「歩道に自転車通行可の標識がないときはどうするの?」「子どもを乗せてるときは歩道でもいいの?」——最近、こうした疑問が急増しています。
実際、道路の構造や標識の有無によって判断が難しいケースが多く、利用者の混乱が広がっています。
この記事では、自転車安全整備士としての視点から、「歩道と車道、どちらを走るべきか?」というテーマについて、最新の交通ルールと実際の運用を交えてわかりやすく解説します。
🚲原則は「車道走行」、ただし例外あり
まず大前提として、自転車は「軽車両」扱いであり、原則として車道の左側を通行する義務があります(道路交通法第17条)。
これは全国共通のルールです。
しかし、すべての道路で車道走行が求められるわけではなく、以下のような例外が認められています。
🛣️歩道を走ってもいいケースとは?
1. 「自転車通行可」の標識がある場合
- 青い丸型の標識に「自転車通行可」と書かれていれば、歩道を走行可能。
- ただし、歩行者優先であり、徐行(時速4〜5km程度)が義務。
2. 13歳未満・70歳以上・身体障がい者
- 安全確保のため、歩道走行が認められています。
3. 車道の状況が危険な場合
- 交通量が多い、道幅が狭い、工事中などで危険と判断される場合は、歩道走行が可能。
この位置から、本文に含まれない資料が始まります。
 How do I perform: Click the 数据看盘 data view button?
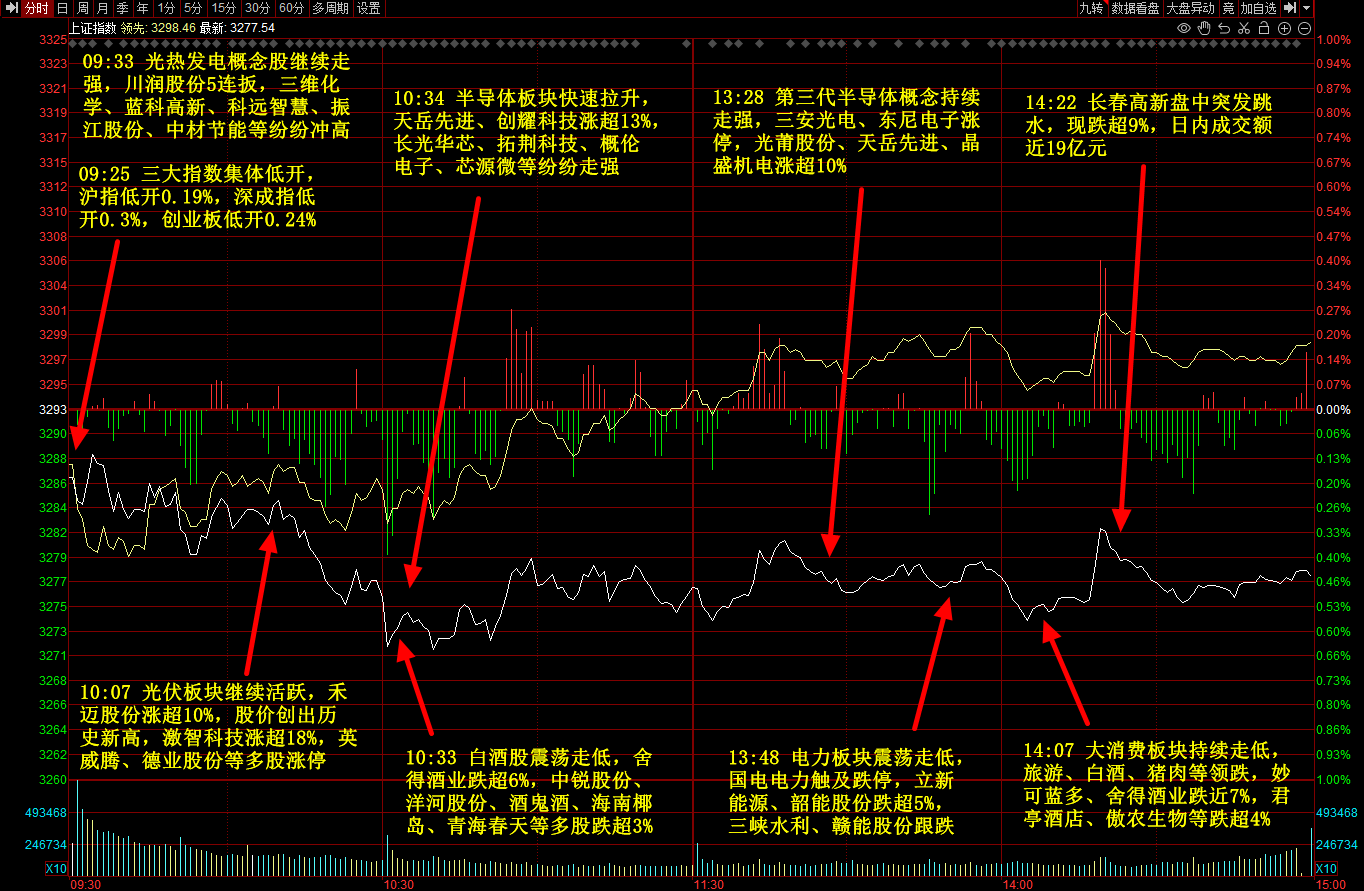pos(1135,8)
- ただし、「危険かどうか」はあくまで自己判断ではなく、客観的な状況に基づくべき。
❓「標識がない歩道」はどうする?
ここが最も混乱しやすいポイントです。
- 標識がない=原則として歩道走行不可
- ただし、前述の「例外条件」に該当すれば走行可能
つまり、「標識がないけど、子どもを乗せている」「車道が狭くて危険」などの状況なら、歩道走行は認められる可能性があります。
ただし、その場合も歩行者優先・徐行が絶対条件です。
⚠️違反するとどうなる?
2026年4月から導入される「青切符制度」により、軽微な違反でも反則金が科されるようになります。
- 歩道の通行違反:反則金6,000円
- 徐行義務違反(歩道でスピードを出す):反則金5,000円
違反と判断されるかどうかは、警察官の現場判断による部分も大きいため、曖昧な状況では慎重な行動が求められます。
🛠️自転車安全整備士からのアドバイス
日々のお客様との会話の中で感じるのは、「ルールは知っていても、現場では迷う」という声の多さです。
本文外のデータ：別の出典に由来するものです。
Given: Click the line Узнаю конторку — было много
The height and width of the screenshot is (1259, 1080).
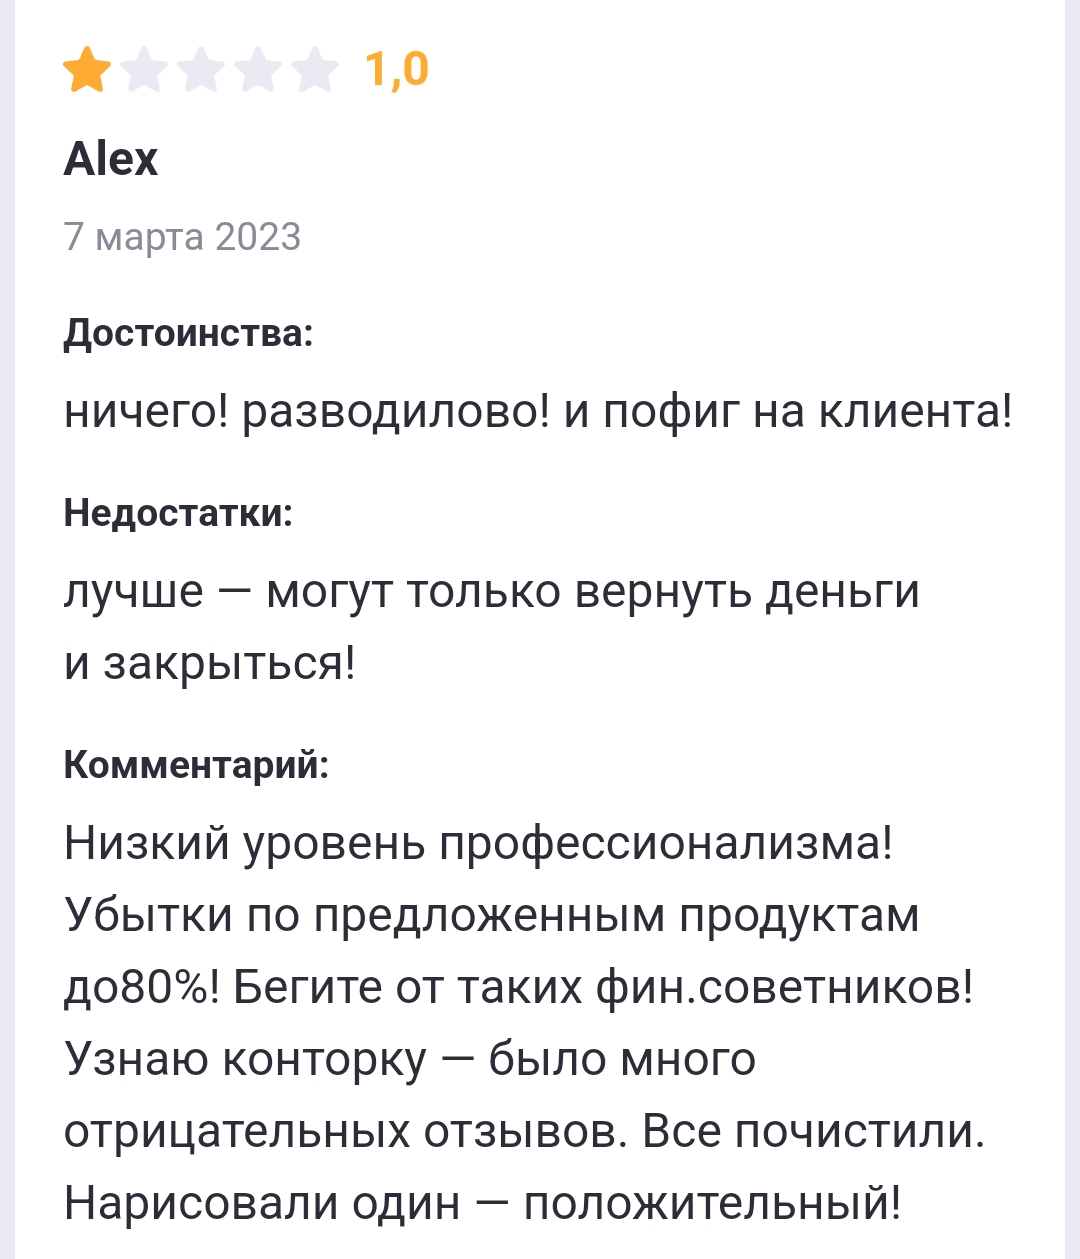Looking at the screenshot, I should (x=410, y=1059).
特に子どもを乗せたママチャリや高齢者の方は、「安全を優先したいけど、違反になるのでは?」という不安を抱えています。
そこでおすすめなのが、「標識の確認+状況判断+徐行の徹底」という3つのポイントです。
- 標識があるかどうかを確認する習慣をつける
- 車道が危険なら、無理せず歩道へ。ただし徐行
- 歩行者がいる場合は、必ず止まるくらいの気持ちで
また私自身も小学生の子供を持つ親ですが、子供と一緒に自転車で走るとき、親はどうするの?というところ。
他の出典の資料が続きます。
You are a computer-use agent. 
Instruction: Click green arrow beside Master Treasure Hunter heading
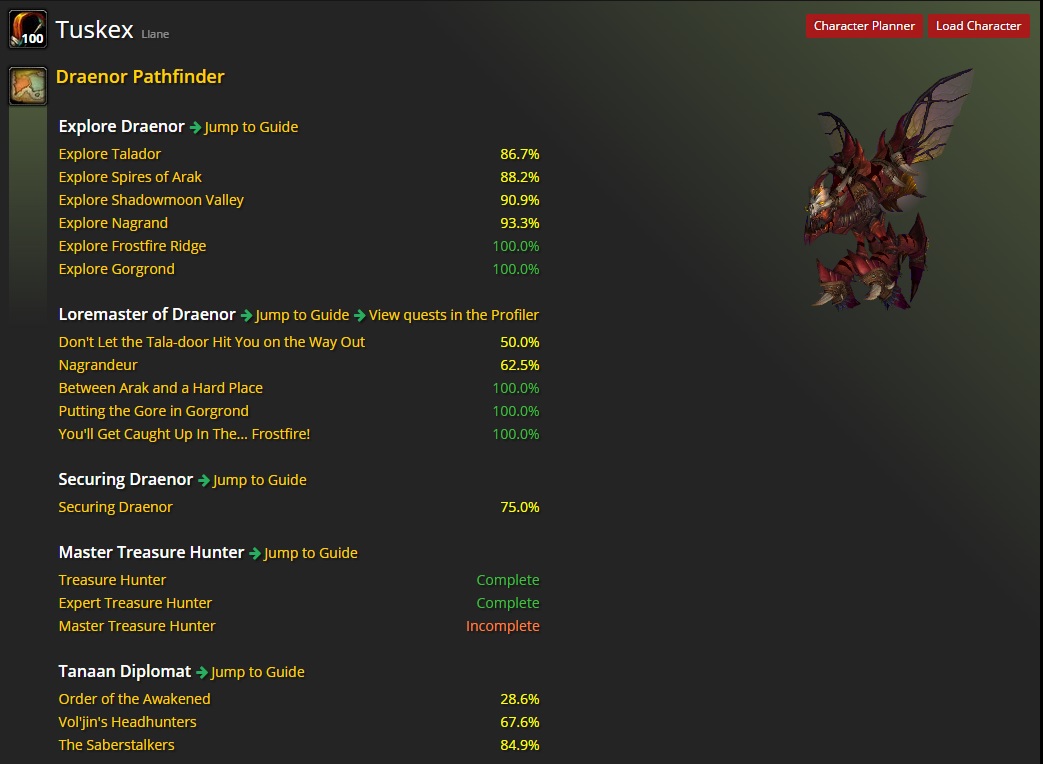coord(255,553)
子供は13歳未満なので歩道を走れますが、その子を連れた保護者は車道を走るべきなんでしょうか?
これも微妙なラインなのですが、親が一緒に歩道を走ることも「安全確保のため」であれば認められるケースがあります。
つまり、親が車道を走らなければならないとは限りません。
原則として、保護者は車道を走るべきですが、以下のような状況では例外的に歩道走行が認められる可能性があります:
• 子どもが一人で歩道を走ると危険な場合(交通量が多い、見通しが悪い)
• 子どもが補助輪付きで、親がすぐそばでサポートする必要がある場合
• 歩道が広く、歩行者の妨げにならない場合
このようなケースでは、「安全確保のためのやむを得ない通行」として、警察官も柔軟に判断することが多いです。
ただし、歩行者優先・徐行(時速4〜5km程度)を守ることが絶対条件です。
📝まとめ:ルールは「守る」だけでなく「活かす」もの
- 自転車は原則車道の左側を走行
- 歩道走行は「標識」「年齢・身体条件」「危険回避」の場合のみ
- 歩道では歩行者優先・徐行が義務
- 青切符制度により違反には反則金が科される
- 安全整備士としては「標識+状況+徐行」の3点セットを推奨
ルールは、あなたと誰かの命を守る“道しるべ”です。
迷ったときこそ、ゆっくり、確かに進みましょう。
また、自転車保険への加入も忘れずに。
万が一の事故時に備える意味でも、ルール遵守とセットで考えるべきです。